# Problem: ntlmaps won't negotiate NTLM [solved]

## scotte

I'm experiencing a bit of an odd issue with ntlmaps hoping somebody can shed some light on. My browser (firefox) works just fine through our corporate web proxy, and with network tracing I see that it is negotiating NTLM and working fine. However, when I attempt to use ntlmaps (for wget/emerge/whatever) it seems that the two are unable to agree on an authentication method.

Below is a sample from ntlmaps logfile. Note especially the line:

```
*** Authentication methods allowed:
```

Shouldn't NTLM be listed there? Seems odd that it is blank! If anyone has any ideas, I'd really like to hear. Thanks!

```
GET http://X.Y.Z HTTP/1.0

User-Agent: Mozilla/4.0 (compatible; MSIE 5.5; Windows 98)

Accept: image/gif, image/x-xbitmap, image/jpeg, image/pjpeg, application/vnd.ms-excel, application/msword, application/vnd.ms-powerpoint, */*

Host: mirrors.tds.net

*** Connecting to remote server...(AA.AA.AA.AA:BBBB)...Done.

*** Sending client request header to remote server...Done.

*** Got remote server response header.

*** Remote server header:

=====

HTTP/1.0 407 Proxy Authentication Required

Server: squid/2.5.STABLE12

Mime-Version: 1.0

Date: Tue, 10 Jan 2006 22:38:27 GMT

Content-Type: text/html

Content-Length: 1410

Expires: Tue, 10 Jan 2006 22:38:27 GMT

X-Squid-Error: ERR_CACHE_ACCESS_DENIED 0

X-Cache: MISS from ABC

Proxy-Connection: close

*** Server 'Content-Length' found to be 1410.

*** Authentication routine started.

*** Got Error 407 - "Proxy authentication required".

*** Authentication methods allowed:

*** There are no supported authentication methods in remote server response.

*** Passing 407 to client.

*** Authentication routine finished.

*** Sending remote server response header to client...Done.

*** Sent 1410 bytes to client. (all - 1, len - 1410)

*** Sent ALL the data from remote server to client. (Server buffer - 0 bytes)

*** Client closed connection.

*** Resetting client status...Done. (Client buffer - 0 bytes)

*** Remote server closed connection. (Server buffer - 0 bytes)

*** Resetting remote server status...Done. (Server buffer - 0 bytes)

*** Request completed.

*** Termination conditions detected (remote server and client closed connections).
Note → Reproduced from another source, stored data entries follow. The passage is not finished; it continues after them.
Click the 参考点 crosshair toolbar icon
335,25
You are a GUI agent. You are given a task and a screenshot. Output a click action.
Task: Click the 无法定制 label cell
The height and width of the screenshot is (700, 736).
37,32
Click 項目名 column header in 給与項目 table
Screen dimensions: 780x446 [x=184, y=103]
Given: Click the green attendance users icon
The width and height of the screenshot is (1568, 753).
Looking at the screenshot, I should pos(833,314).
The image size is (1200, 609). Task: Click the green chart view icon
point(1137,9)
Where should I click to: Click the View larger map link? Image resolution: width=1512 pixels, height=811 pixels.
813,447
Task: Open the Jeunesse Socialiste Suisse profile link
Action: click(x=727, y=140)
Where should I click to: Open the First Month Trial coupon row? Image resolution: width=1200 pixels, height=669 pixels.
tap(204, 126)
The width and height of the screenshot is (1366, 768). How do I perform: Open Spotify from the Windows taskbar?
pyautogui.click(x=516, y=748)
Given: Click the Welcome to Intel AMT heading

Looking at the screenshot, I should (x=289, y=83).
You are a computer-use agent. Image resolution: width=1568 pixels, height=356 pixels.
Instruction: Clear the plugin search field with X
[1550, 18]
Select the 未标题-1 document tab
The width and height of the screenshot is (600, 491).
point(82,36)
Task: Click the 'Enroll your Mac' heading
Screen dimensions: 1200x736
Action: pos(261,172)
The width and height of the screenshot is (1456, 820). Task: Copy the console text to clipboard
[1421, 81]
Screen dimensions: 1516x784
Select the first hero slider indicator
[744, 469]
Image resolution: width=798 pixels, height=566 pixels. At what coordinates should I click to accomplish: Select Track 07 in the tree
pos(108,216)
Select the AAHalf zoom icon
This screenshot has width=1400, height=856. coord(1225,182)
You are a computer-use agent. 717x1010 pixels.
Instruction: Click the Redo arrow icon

Stop Request issued.

*** Finishing procedure started.

*** Closing thread...Done.

```

[EDIT: See workaround below]Last edited by scotte on Wed Jan 11, 2006 12:30 am; edited 1 time in total

----------

## scotte

Here's the workaround I found:

I edited /usr/lib/ntlmaps/proxy_client.py and on line 595 I added code to spoof ntlmaps into thinking NTLM was advertised by the proxy. See >>>:

```

    def auth_407(self):

        auth = self.rserver_head_obj.get_param_values('Proxy-Authenticate')

>>>     auth = ['NTLM']

        upper_auth = []

        msg = ''

```

I will open a bug on the ntlm sourceforge site, apparantly some proxies do not advertised supported authentication protocols correctly.

----------